15. The roller assembly of claim 14, wherein said expansion means comprises a precompressed second fiber mat disposed laterally between said carrier rings and said fibrous spraying compound.

16. The roller assembly of claim 15, wherein said second fiber mat is precompressed in the direction of elongation of said elongated roller by a factor of five from its uncompressed state.

17. The roller assembly of claim 13, wherein said insulating means further comprises:

stabilizing means disposed on said elongated roller for stabilizing said fibrous spraying compound.

18. The roller assembly of claim 17, wherein said stabilizing means comprises at least one metal strap disposed about said elongated roller having brackets thereon extending into said fibrous spraying compound.

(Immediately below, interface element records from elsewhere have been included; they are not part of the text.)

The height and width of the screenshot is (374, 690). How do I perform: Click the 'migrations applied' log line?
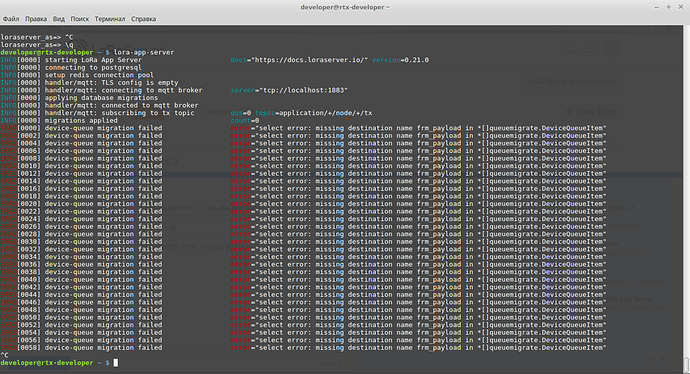[x=130, y=121]
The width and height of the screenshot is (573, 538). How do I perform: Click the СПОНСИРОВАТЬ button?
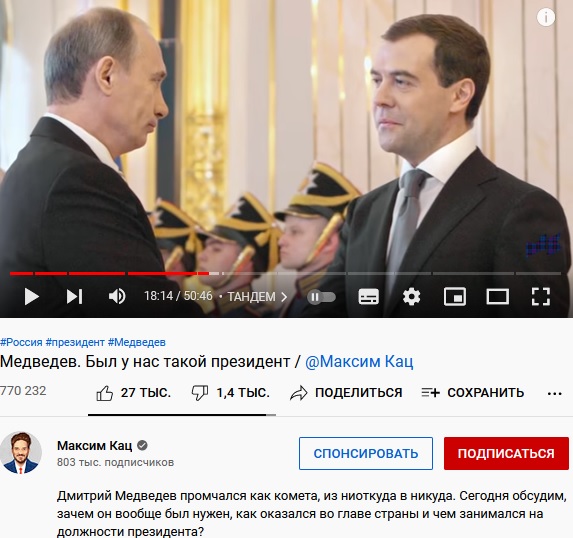pyautogui.click(x=366, y=454)
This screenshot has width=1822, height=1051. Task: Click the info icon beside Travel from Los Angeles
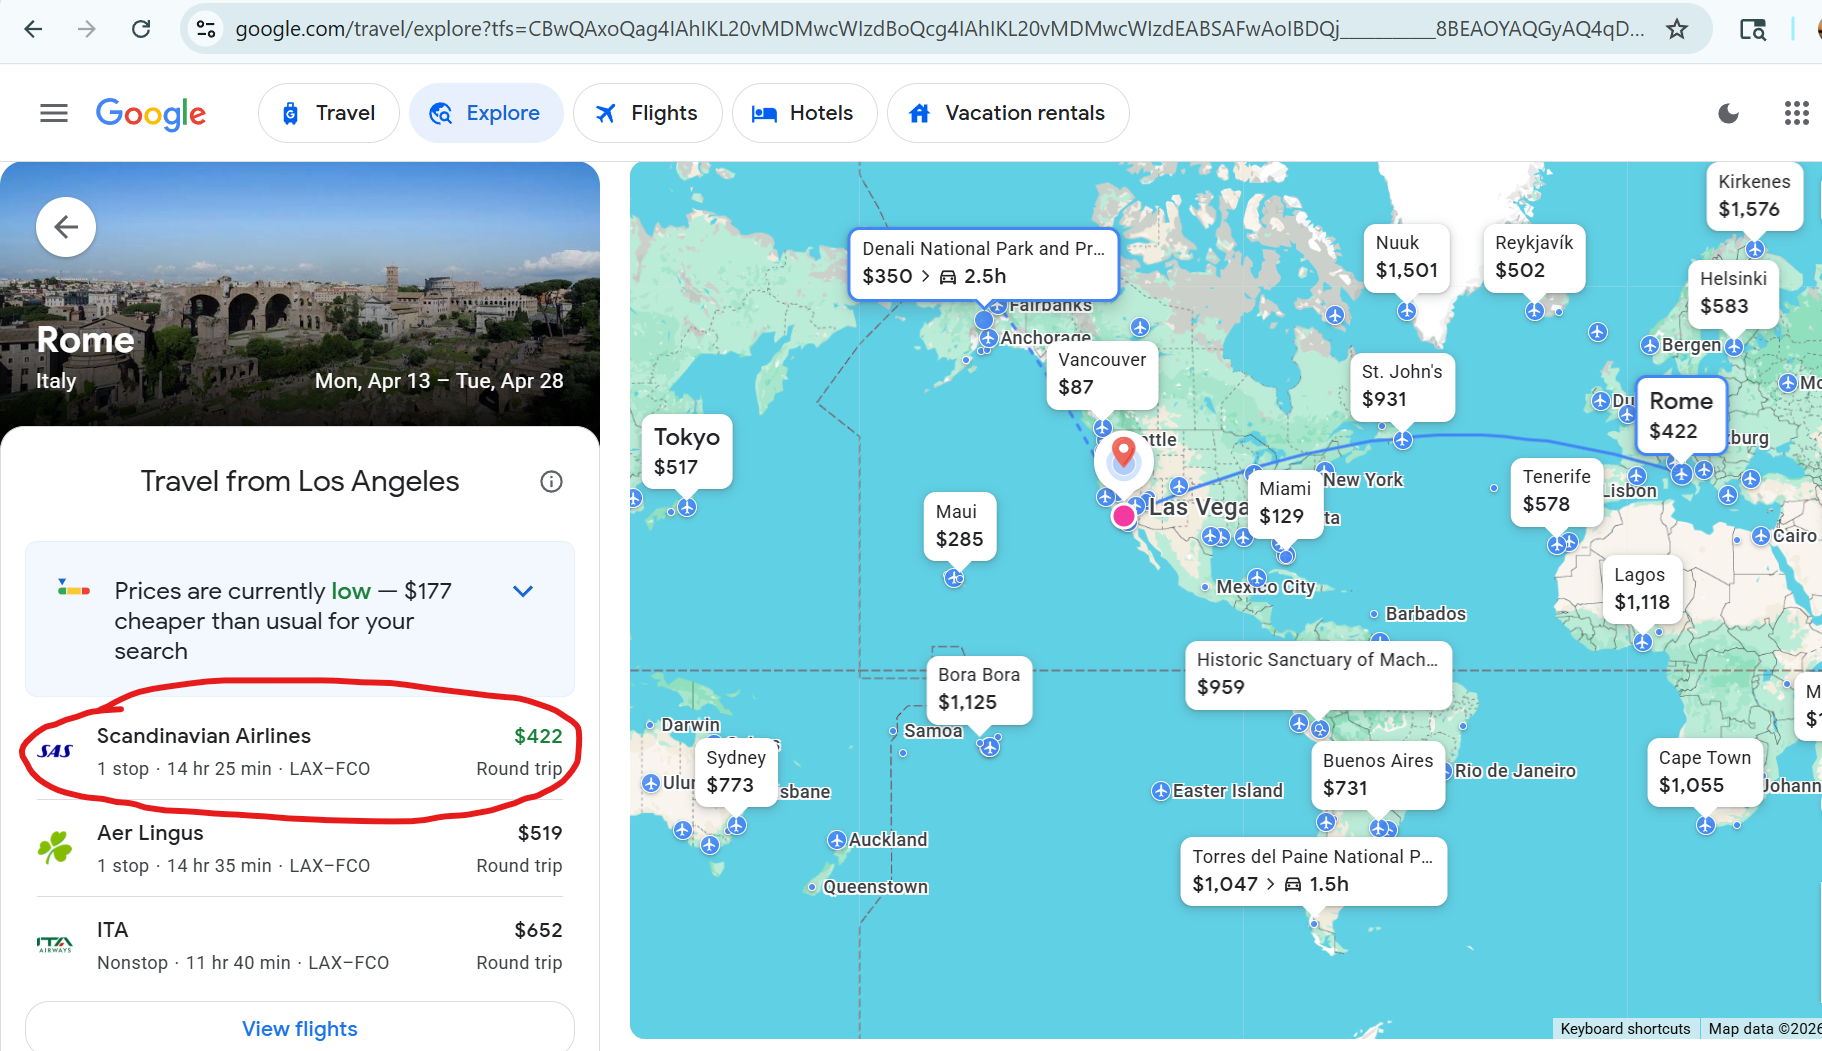[x=551, y=482]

19. The roller assembly of claim 18, wherein each said bracket comprises a locking pin attached to said metal strap and a flat shim on said locking pin.

20. The roller assembly of claim 17, wherein said stabilizing means extends through said fiber mat.

21. The roller assembly of claim 13, wherein said fibrous spraying compound is made of ceramic fiber and said binder of said fibrous spraying compound is colloidal SiO₂.

22. The roller assembly of claim 13, wherein said fibrous spraying compound is made of ceramic fiber and said binder of said fibrous spraying compound is a hydraulic binder.

23. The roller assembly of claim 13, wherein:

each said carrier ring comprises two spaced ring segments; and

a non-woven ceramic fabric having a latex bond is disposed between said spaced ring segments.

24. The roller assembly of claim 13, wherein said insulating means further comprises a ceramic coating on the surface of said fibrous spraying compound.

25. The roller assembly of claim 13, wherein said fiber mat is needled.